Metal Bounty Hunter: Volume 3





Glass Shrine – Impurities (2015) / 79%

A fragile shrine to worship
A one man band from the United States, this new project is like a breath of fresh air on black metal, the 3 songs, 8 minutes demo is fast, melodic and almost happy metal. The vocals are super great, there's even a clean break on the first track “Pyrrhic Bliss” and it was a pretty sweet moment, it had this martial atmosphere and it felt surprisingly epic.

The brief tracks are a mix of punk influenced black metal (not as much as bands like Raspberry Bulbs, of course), the more experimental side of Krallice but in a low-key, subtle manner and some more conservative, raw black metal. It's a demo so it doesn't have a Nuclear Blast production and thank god for that, it's a mix of self-assumed lo-fi ness but it's still pretty clean all things considered. The guitars are crisp and the vocals are not too buried, the drums could had been a bit heavier though. I've been doing my best to spread the word about this interesting new project, I know he's working on a full length album and he'll have a bigger internet presence once it's done but in the meantime, check out this demo!
Listen to the demo here:





Black Sword Thunder Attack – Promo 2015 / 84%


Six Minutes of Pure Epicness
Greece really likes epic metal, Manilla Road are gods over there (as they should be everywhere else) and this is no exception. This short demo is composed of two songs from a planned full length (on the ice since some members moved, from what I heard) and it's simply excellent. The biggest inspiration is surely Lordian Guard, the vocals (apparently by a man) are cleans, womanly chant and they sing those very catchy lines. The guitars are almost in constant lead mode for the duration of these two three minutes tracks and it's tasty as hell. Their epic heavy metal is both atmospheric and engaging. I'm in love with these kind of explosive riffs, it's timeless and perfect for the genre. Recommended for all the fanatics of the olde metal with a theatrical twist.
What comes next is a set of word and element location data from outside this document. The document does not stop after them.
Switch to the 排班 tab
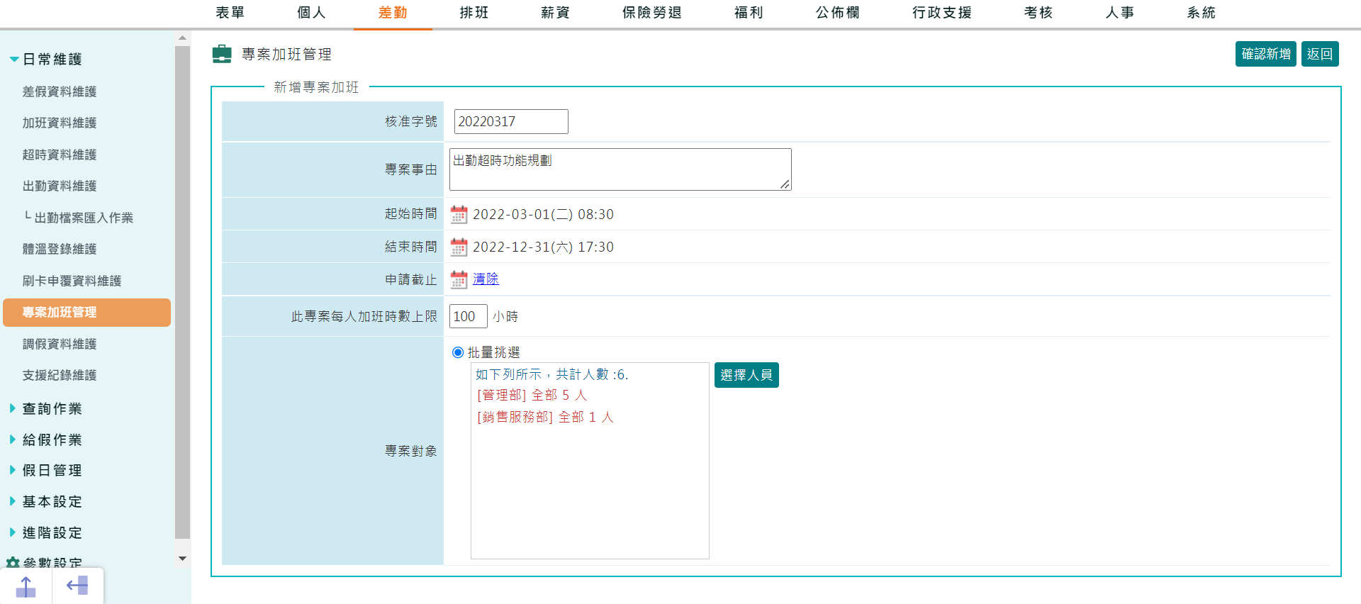This screenshot has height=604, width=1361. click(474, 13)
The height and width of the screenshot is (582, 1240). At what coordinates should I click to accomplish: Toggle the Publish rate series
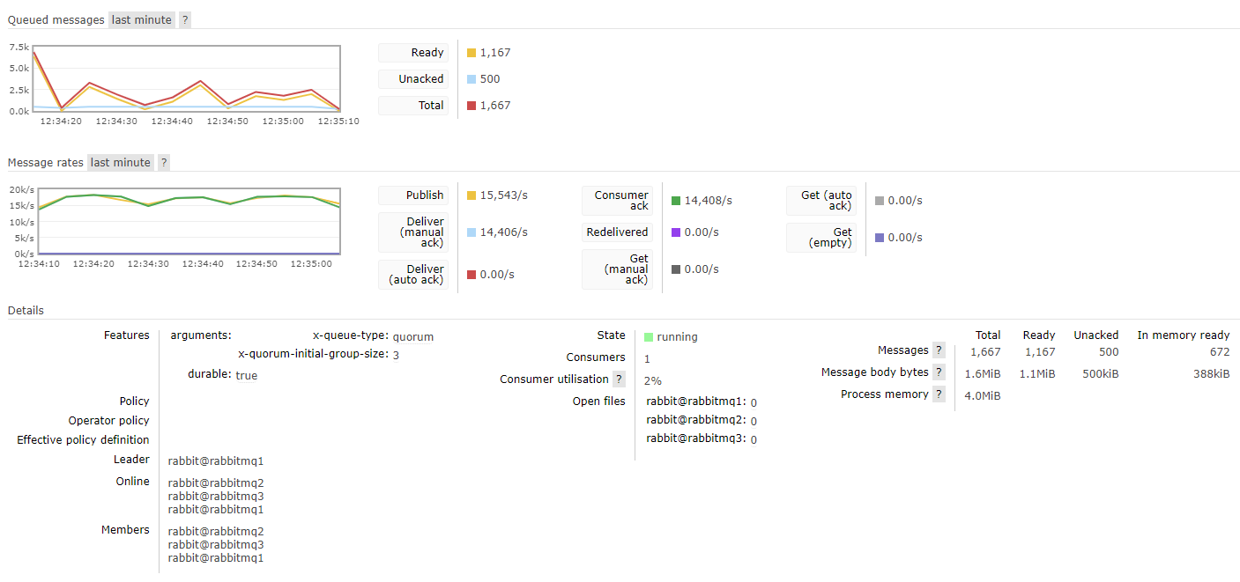click(413, 195)
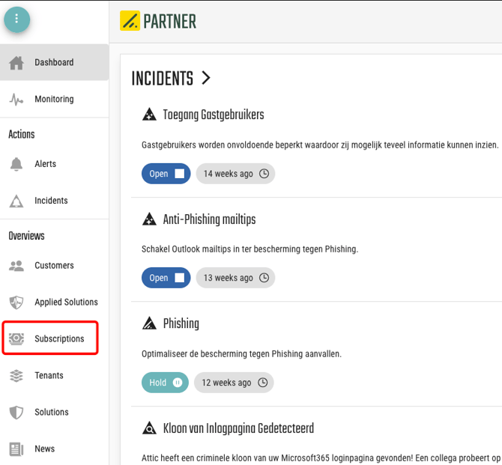Viewport: 502px width, 465px height.
Task: Click the Tenants layers icon
Action: [x=16, y=376]
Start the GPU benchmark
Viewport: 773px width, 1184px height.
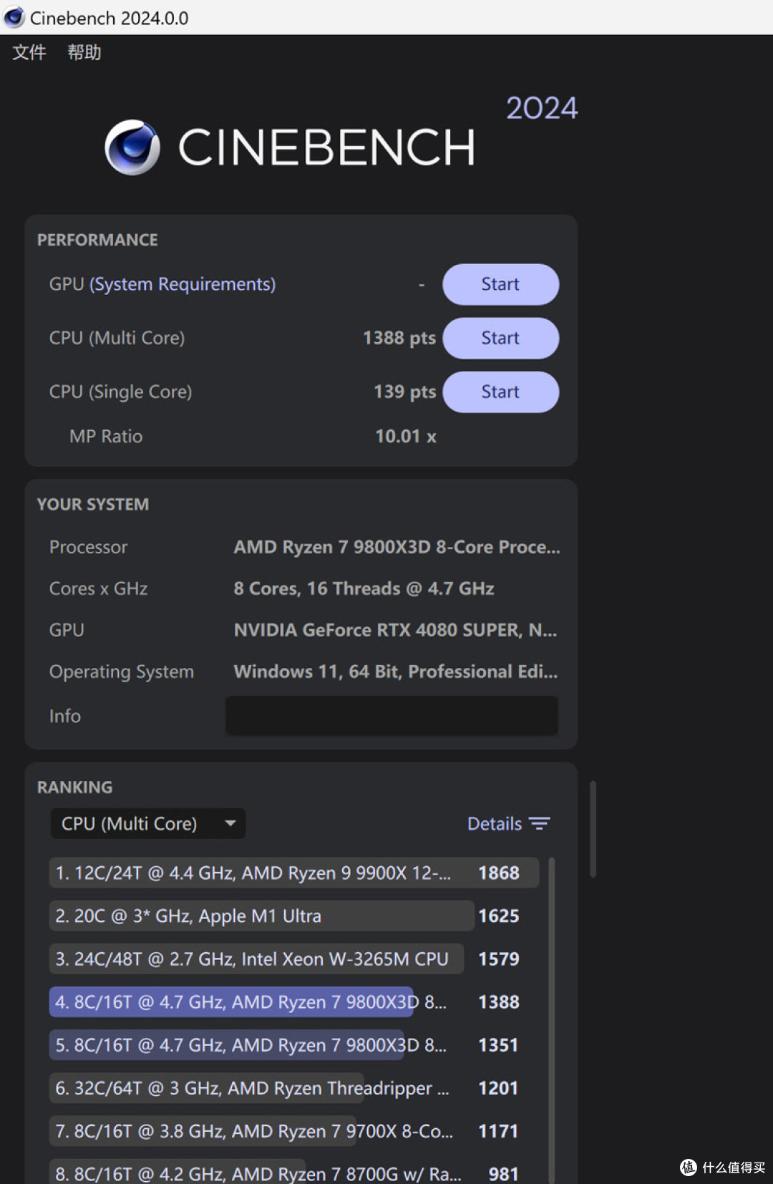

In the purest Ageless Wisdom, the two tracks demo is fun Greek trad metal. It's smart epicness with the best band name ever. Elric would be proud.

Listen to the demo here:







Corman – The Corman
Film 
School (2015) / 73%

B movie trad doom
While I'm not familiar with the cult movies of Roger Corman that inspired the lyrics here (I'm not much of a B movie buff to be honest), I'm widely familiar with traditional doom metal and that's what these Portuguese trio play. I really didn't dig their sound at first, I thought it was inexplicably weird but I kept trying and finally found their secret. They have this weird approach to a traditional genre, a bit like Realmbuilder, it's highly unorthodox both in the vocal and songwriting departments.

I thought the vocals were pretty terrible at first but they're really charming and fits the peculiar, insane music displayed here. The clean, operatic approach works well here and I'm totally fine with bad good vocals for doom metal, this is a genre at its best when, deep down, it's made by real amateurs and lovers of the genre. The musicianship is nevertheless quite solid, the riffs are fast and the songs short and to the point. The band leader promised that the future material will be stronger and catchier in an interview so I'm anxious to hear that. Recommended only to true fans of of trad doom who are tired of listening to Pentagram or Minotauri. 

Ex People – Loss (2015) / 82%

Mulder and Scully investigates the doom metal phenomenon


Originality is always a plus as far as lyrics are concerned and this newly formed British quartet definitely understood that. The three songs are all based around episodes from the first season of the X-Files and like many old 80s heavy metal bands, the series just did a comeback so the timing is quite appropriate! Their doom is interesting, it has a woman handling the mic (wonderfully and subtly, I might add) but it's very far from these occult mom doomy bands everywhere nowadays (think of Lucifer, Purson or Blood Ceremony), it's noisy and has this cold mechanical feeling. 

It seems like these guys don't really fit in the metal scene (two members were in this indie pop/rock band called Internet Forever) and just happens to play very heavy and loud music similar to what we know as doom metal since it fits the strange investigations of Mulder and Scully. There's an enjoyable rawness to the heavy guitars and they're not too dissimilar from what an alternative/noise rock band would use. The songs are slow dirges but they're the perfect length to keep us interested and the production fits this sort of urban, ugly doom metal very well.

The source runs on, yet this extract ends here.